Roland L. "Bud" Slimmer Jr., a retired union bricklayer who worked on Memorial Stadium four decades ago, laid the first three Camden blend bricks on the stadium's west facade yesterday.
Then Mr. Slimmer, 62, passed the trowel to Charles Smith, 51, a Baltimore Masonry Inc. foreman.
Mr. Smith laid on some mortar and three more Camden blends. He will supervise the laying of nearly 557,000 more bricks at the stadium over the next six months.
The job will cost $1.2 million, according to the Maryland Stadium Authority.
"This is probably the most prestigious brick order in the country right now," said George G. Litz, president of L&L Supply Corp., the Lutherville firm that is providing the bricks. "No major league stadium has been built out of brick since long before I was born."
Cushwa Brick Inc., of Williamsport in Washington County, makes the molded bricks, which carry the firm's Calvert brand name.
Cushwa created the Camden blend especially for the stadium, Mr.Litz said. The goal was to "harmonize" with the turn-of-the-century brick of the adjacent, 1,116-foot-long B&O warehouse.
To the layman, the Camden blend looks a lot like, well, a red brick.
But Ken Mistovich, L&L sales manager, said: "It's a 50-50 blend of two shades of off-red."
Mr. Litz said: "To call it red would be redundant, to say the very least. It's sort of a burgundy and salmon blend."
Whatever the color, it's a fine brick in Mr. Slimmer's estimation.
"These Cushwas, they'll look good for years and years and years," he said.
Union workers will earn $18.45 an hour laying the bricks.
"But it's not everything it's trumped up to be," Mr. Smith cautioned. "If it rains, they don't work. If the mortar freezes, they're not going to work."
The stadium's 32 arches will present bricklaying challenges calling for the use of about two dozen different brick shapes, Mr. Smith said.
"If you've got an architect who likes brick work, you've got a friend," he said. "I'm happy they're doing it in brick.
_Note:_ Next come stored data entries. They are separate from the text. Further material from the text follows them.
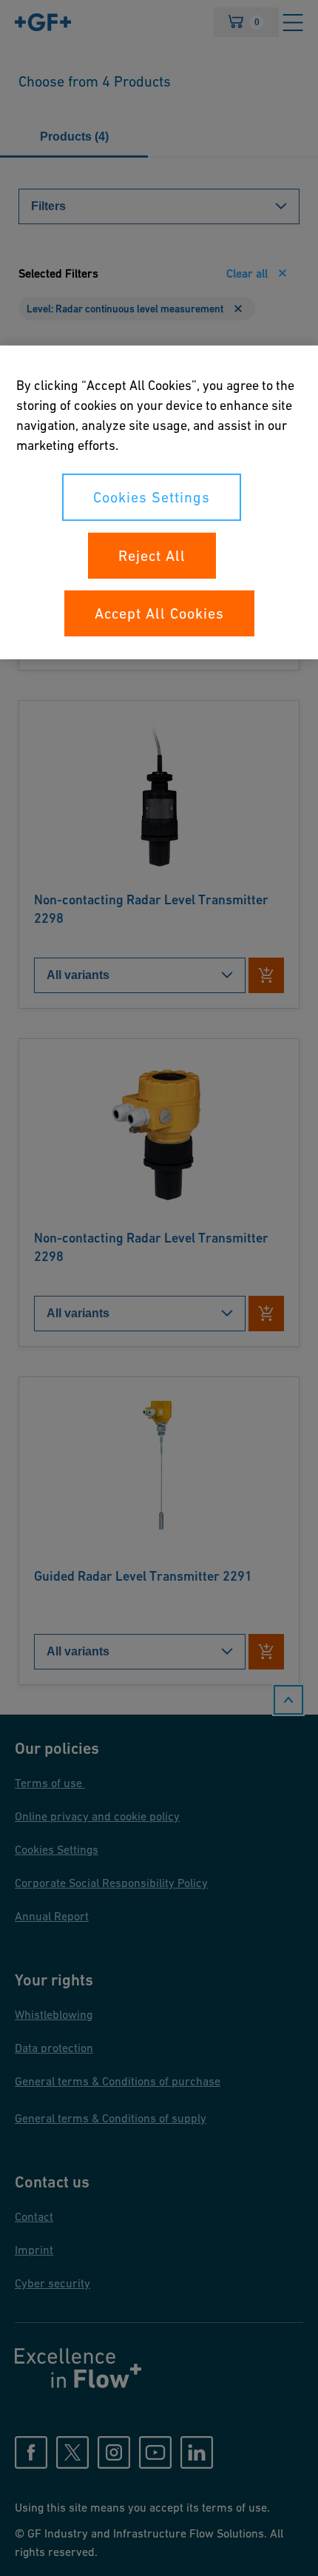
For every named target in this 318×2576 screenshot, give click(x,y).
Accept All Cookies (159, 613)
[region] (159, 502)
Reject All (152, 556)
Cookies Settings (151, 497)
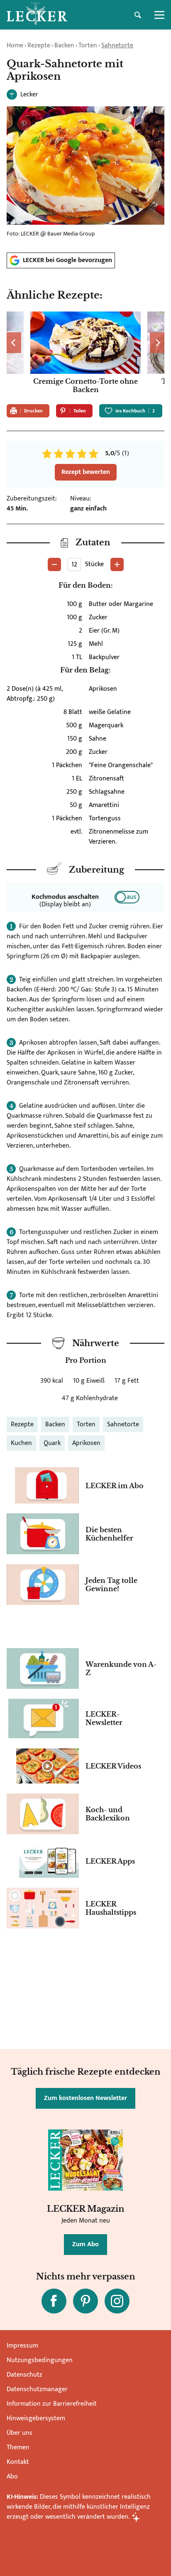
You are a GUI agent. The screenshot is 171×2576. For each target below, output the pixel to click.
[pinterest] (85, 2301)
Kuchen (21, 1443)
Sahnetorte (117, 45)
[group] (85, 354)
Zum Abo (85, 2244)
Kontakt (18, 2462)
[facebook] (54, 2301)
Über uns (19, 2433)
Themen (18, 2447)
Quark (52, 1443)
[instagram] (117, 2301)
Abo (12, 2476)
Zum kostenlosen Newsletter (85, 2098)
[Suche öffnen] (137, 15)
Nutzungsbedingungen (40, 2360)
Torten (87, 45)
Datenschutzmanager (37, 2389)
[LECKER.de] (37, 15)
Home (15, 45)
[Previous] (14, 342)
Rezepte (38, 45)
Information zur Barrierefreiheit (52, 2403)
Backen (64, 45)
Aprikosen (86, 1443)
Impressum (22, 2345)
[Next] (157, 342)
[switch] (127, 897)
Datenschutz (24, 2374)
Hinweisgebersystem (36, 2418)
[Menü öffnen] (159, 15)
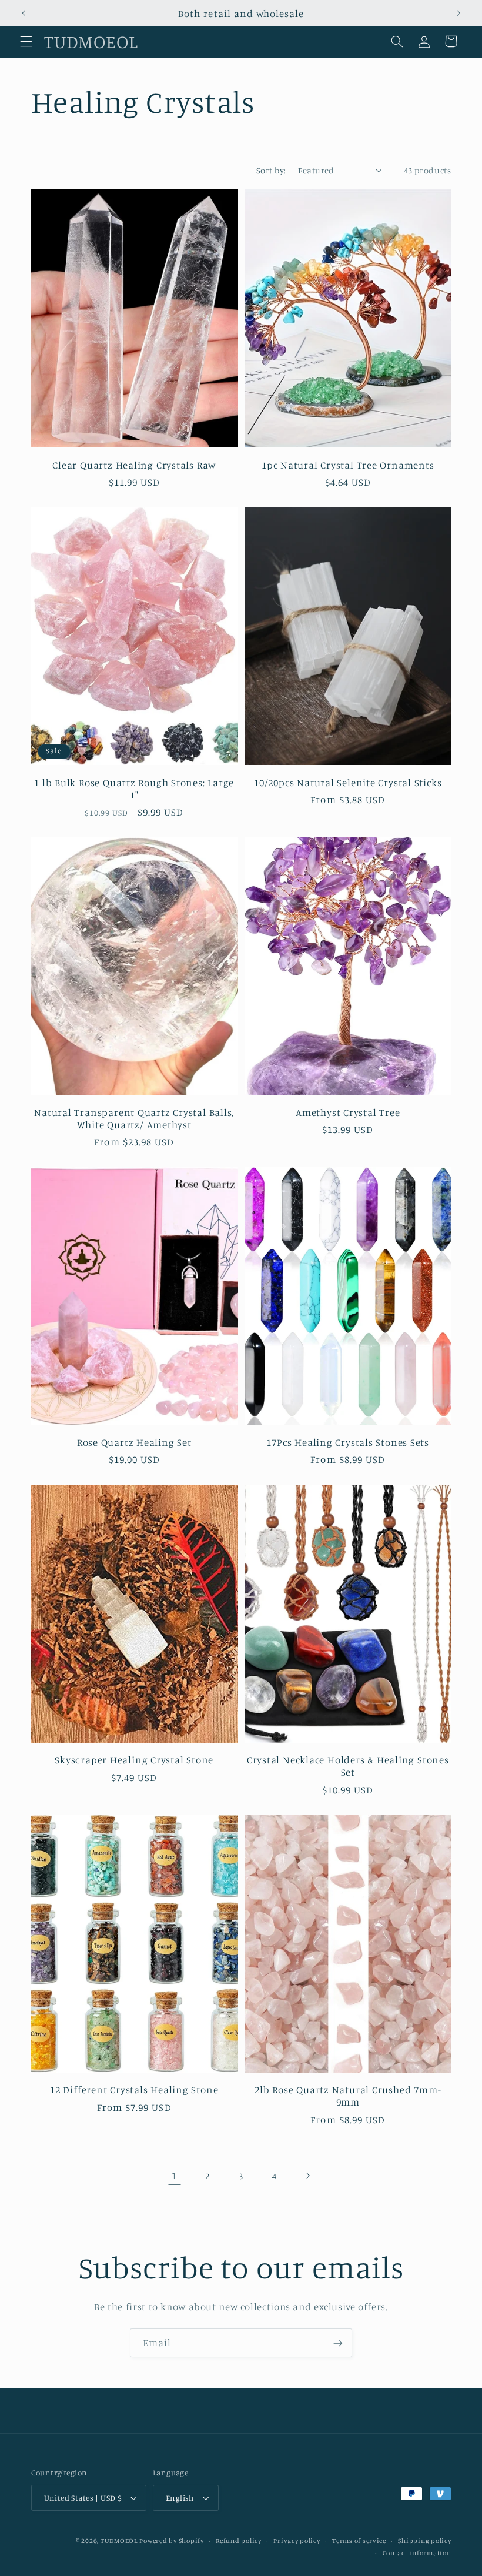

It's going to fit right in the area."
Indeed, a wave of red brick has spread west from the Inner Harbor promenade to the Harbor Court hotel and towers through the Otterbein area to Camden Station, the warehouse and now the stadium.
Brick dates to Nebuchadnezzar's Babylon and surely has been around Baltimore nearly that long -- or since the mid-18th century anyway.
Stadium builders expect that when the homey veneer of Camden blend covers the concrete, the stadium will look like Baltimoreans' field of dreams.